# EXCERPTED DATA:
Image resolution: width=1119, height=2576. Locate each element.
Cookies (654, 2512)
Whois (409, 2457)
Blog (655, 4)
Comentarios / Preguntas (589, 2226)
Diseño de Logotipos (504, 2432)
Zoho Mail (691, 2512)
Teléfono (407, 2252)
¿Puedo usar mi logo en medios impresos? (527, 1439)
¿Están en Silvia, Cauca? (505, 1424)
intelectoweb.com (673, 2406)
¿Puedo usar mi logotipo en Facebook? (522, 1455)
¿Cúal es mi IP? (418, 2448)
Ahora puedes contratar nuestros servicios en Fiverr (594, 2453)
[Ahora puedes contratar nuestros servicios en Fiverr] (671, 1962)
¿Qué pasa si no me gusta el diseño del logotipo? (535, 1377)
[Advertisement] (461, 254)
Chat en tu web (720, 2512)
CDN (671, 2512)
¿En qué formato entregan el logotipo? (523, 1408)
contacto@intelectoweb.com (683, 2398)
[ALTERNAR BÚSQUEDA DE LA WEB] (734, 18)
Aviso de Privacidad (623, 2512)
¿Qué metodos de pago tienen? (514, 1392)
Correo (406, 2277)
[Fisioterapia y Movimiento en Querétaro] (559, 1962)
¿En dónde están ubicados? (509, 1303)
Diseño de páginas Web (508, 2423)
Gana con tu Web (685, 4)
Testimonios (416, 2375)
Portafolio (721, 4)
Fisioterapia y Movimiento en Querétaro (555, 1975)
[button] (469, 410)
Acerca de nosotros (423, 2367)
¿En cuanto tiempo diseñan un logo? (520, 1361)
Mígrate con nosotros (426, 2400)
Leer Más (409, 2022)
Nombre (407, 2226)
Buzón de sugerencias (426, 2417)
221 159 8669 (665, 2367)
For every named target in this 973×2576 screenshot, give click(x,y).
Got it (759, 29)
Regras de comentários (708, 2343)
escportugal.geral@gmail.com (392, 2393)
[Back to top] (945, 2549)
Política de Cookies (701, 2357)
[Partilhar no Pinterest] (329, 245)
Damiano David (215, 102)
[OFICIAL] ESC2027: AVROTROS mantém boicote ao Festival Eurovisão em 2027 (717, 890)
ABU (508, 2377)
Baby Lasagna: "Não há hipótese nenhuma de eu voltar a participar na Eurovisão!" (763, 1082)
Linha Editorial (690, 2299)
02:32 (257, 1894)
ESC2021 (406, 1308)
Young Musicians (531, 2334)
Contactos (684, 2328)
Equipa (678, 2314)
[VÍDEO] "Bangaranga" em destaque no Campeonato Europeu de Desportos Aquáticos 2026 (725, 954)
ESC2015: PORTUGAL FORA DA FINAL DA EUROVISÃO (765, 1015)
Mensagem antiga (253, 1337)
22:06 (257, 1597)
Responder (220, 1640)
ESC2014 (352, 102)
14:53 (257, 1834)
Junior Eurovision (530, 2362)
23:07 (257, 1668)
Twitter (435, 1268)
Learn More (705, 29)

# TASK TO COMPLETE:
A word-for-word copy of the lines above from the one with "Chat en tu web (720, 2512)" through the one with "[OFICIAL] ESC2027: AVROTROS", inclusive, is the only output wanted.

# EXERCISE RESPONSE:
Chat en tu web (720, 2512)
CDN (671, 2512)
¿En qué formato entregan el logotipo? (523, 1408)
contacto@intelectoweb.com (683, 2398)
[ALTERNAR BÚSQUEDA DE LA WEB] (734, 18)
Aviso de Privacidad (623, 2512)
¿Qué metodos de pago tienen? (514, 1392)
Correo (406, 2277)
[Fisioterapia y Movimiento en Querétaro] (559, 1962)
¿En dónde están ubicados? (509, 1303)
Diseño de páginas Web (508, 2423)
Gana con tu Web (685, 4)
Testimonios (416, 2375)
Portafolio (721, 4)
Fisioterapia y Movimiento en Querétaro (555, 1975)
[button] (469, 410)
Acerca de nosotros (423, 2367)
¿En cuanto tiempo diseñan un logo? (520, 1361)
Mígrate con nosotros (426, 2400)
Leer Más (409, 2022)
Nombre (407, 2226)
Buzón de sugerencias (426, 2417)
221 159 8669 (665, 2367)
For every named target in this 973×2576 screenshot, give click(x,y).
Got it (759, 29)
Regras de comentários (708, 2343)
escportugal.geral@gmail.com (392, 2393)
[Back to top] (945, 2549)
Política de Cookies (701, 2357)
[Partilhar no Pinterest] (329, 245)
Damiano David (215, 102)
[OFICIAL] ESC2027: AVROTROS mantém boicote ao Festival Eurovisão em 2027 (717, 890)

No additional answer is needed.